Search code examples
rdplyr

Make data frame of instances where two different key words are found within a text string


I have a data frame that contains two columns: an ID number and then a string of text:

df <- data.frame(ID=c(1, 2, 3, 4, 5, 6, 7, 8), 
                 text = c("lorem ipsum dolor sit ABC, consectetur adipiscing XYZ",
                          "veritatis et quasi ABC architecto beatae vitae dicta YXZ explicabo", 
                          "dignissimos ducimus CBA blanditiis praesentium ZXY deleniti", 
                          "earum rerum hic BCA tenetur a sapiente delectus, ut aut XYZ", 
                          "enim ad minima veniam, ACB quis nostrum corporis ZYX suscipit",
                          "cillum dolore BAC eu fugiat nulla pariatur ZXY",
                          "sunt CBA, ABC in culpa qui officia deserunt mollit XYZ anim",
                          "debitis ACB aut rerum necessitatibus YZX, XZY saepe eveniet"))
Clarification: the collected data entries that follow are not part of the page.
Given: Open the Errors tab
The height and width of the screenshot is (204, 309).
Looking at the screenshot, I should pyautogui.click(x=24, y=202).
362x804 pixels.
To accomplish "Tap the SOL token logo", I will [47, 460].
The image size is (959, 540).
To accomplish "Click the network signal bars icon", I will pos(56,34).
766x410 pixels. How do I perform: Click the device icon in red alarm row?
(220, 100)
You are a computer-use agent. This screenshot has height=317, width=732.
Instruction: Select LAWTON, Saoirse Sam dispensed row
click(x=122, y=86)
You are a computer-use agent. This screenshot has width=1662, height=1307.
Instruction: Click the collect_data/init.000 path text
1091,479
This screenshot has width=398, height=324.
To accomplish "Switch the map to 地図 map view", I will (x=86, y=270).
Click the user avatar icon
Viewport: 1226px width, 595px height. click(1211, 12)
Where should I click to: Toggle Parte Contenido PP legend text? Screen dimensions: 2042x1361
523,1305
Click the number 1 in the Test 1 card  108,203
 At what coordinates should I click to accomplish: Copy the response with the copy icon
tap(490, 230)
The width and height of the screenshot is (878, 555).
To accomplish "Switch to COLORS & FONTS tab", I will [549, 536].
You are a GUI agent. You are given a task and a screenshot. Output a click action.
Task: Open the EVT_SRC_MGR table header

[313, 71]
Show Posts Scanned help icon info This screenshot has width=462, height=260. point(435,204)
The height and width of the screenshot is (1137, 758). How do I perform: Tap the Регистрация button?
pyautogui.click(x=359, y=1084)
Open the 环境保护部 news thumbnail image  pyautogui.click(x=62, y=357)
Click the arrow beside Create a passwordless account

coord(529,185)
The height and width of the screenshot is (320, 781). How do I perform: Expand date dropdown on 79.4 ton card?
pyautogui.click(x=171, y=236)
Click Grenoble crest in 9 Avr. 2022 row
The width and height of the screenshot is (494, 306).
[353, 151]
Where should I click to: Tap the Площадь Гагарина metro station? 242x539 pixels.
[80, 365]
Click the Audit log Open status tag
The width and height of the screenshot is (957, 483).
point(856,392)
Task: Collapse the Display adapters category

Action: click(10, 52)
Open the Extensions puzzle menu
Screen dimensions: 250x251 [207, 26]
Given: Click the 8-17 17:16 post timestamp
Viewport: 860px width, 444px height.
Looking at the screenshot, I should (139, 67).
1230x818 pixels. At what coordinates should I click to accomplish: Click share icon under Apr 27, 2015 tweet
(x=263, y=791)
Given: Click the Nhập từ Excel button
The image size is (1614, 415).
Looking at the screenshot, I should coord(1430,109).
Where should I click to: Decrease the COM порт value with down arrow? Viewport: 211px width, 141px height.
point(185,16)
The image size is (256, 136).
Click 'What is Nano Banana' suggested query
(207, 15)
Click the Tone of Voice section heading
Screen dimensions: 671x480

I also have two different lists containing specific search terms:

listX <- c("ABC", "ACB", "BAC", "BCA", "CAB", "CBA")
listY <- c("XYZ", "XZY", "YXZ", "YZX", "ZXY", "ZYX")

I would like to search through the text for each row of the data frame, and build a new data frame that contains in one column the ID number, and then in the others the results of a match/combination of the specific search terms in listX and listY.

output <- data.frame(ID=c(1,2,3,4,5,6,7,7,8,8),
                     X=c("ABC","ABC","CBA","BCA","ACB","BAC","CBA","ABC","ACB","ACB"),
                     Y=c("XYZ","YXZ","ZXY","XYZ","ZYX","ZXY","XYZ","XYZ","YZX","XZY"))

Is there some way to programmatically generate this output data frame with every possible combination? I know I could likely do this somehow with grepl and maybe merge for different results. But this would be an ugly brute force approach and the lists are a lot longer than given in this example. Thank you in advance!


Solution

  • library(dplyr)
    library(stringr)
    library(tidyr)
    
    df |>
      mutate(X = str_extract_all(text, str_flatten(listX, "|")),
             Y = str_extract_all(text, str_flatten(listY, "|")),
             across(X:Y, ~ replace(., lengths(.) == 0, NA))) |>
      unnest_longer(X:Y)
    

    Note: you might consider using word boundaries (\\b) when creating the regular expression. That way "ABC" does not match to "ABCDE". That would look something like:

    str_c("\\b", listX, "\\b", collapse = "|"))
    

    Edit

    When str_extract_all does not find a match it returns a zero length (empty) vector:

    x <- str_extract_all(c("This is a test.", "Another test ABC."), "ABC")
    # [[1]]
    # character(0)
    # 
    # [[2]]
    # [1] "ABC"
    

    When you try to combine an empty vector with another vector this element is simply dropped:

    unlist(x)
    # [1] "ABC"
    

    So I added the line across(...) to replace these empty values before the unnest statement to remedy this behavior.